Requirement> If a line in the records below contains "agent", copy that line.

Extracted data>

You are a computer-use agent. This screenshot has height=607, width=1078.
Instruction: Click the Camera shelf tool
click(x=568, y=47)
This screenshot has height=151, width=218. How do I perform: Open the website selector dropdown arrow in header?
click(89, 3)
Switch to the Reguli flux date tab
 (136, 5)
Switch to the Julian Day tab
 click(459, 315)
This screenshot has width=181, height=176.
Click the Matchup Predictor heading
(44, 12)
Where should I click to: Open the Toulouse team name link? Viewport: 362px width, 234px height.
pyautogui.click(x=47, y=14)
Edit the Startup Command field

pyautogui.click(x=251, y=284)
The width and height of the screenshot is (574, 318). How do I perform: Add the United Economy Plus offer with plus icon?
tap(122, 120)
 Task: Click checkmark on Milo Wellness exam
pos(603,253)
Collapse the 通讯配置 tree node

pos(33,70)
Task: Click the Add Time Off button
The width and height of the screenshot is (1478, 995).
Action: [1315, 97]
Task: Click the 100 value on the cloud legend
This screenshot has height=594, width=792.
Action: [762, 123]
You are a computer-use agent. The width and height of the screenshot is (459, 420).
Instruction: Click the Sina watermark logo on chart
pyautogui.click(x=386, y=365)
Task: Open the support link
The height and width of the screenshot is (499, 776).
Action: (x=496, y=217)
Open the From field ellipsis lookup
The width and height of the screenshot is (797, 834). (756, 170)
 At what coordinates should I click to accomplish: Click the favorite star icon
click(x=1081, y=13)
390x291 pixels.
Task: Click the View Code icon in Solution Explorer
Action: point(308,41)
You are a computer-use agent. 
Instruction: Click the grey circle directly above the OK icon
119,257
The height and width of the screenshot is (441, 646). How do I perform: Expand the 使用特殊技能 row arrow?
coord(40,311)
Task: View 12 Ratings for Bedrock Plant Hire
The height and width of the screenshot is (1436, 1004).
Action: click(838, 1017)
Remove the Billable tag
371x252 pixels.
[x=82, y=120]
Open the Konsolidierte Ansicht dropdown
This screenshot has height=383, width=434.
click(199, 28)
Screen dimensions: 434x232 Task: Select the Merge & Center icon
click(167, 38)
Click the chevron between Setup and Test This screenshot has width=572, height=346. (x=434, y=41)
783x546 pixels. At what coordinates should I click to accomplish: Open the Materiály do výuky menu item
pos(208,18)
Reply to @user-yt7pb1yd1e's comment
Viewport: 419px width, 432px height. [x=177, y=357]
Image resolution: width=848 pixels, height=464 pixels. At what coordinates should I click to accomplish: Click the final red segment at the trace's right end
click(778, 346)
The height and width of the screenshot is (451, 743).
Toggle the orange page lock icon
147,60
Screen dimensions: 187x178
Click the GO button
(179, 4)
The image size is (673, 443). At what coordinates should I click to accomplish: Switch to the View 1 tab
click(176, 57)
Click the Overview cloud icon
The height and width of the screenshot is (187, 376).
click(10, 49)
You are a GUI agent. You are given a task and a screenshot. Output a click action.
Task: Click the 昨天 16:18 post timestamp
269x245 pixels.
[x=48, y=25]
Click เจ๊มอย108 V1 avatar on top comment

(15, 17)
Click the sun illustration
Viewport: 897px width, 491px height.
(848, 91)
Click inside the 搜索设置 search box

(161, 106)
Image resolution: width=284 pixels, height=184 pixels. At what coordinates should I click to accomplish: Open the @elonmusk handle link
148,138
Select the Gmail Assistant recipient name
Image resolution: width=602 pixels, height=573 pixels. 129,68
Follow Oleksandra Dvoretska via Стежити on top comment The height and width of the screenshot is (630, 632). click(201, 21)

Finished task>
You are a computer-use agent. This screenshot has height=607, width=1078.
You are a computer-use agent. The width and height of the screenshot is (459, 420).
You are a computer-use agent. 
You are a GUI agent. You are given a task and a screenshot. Output a click action.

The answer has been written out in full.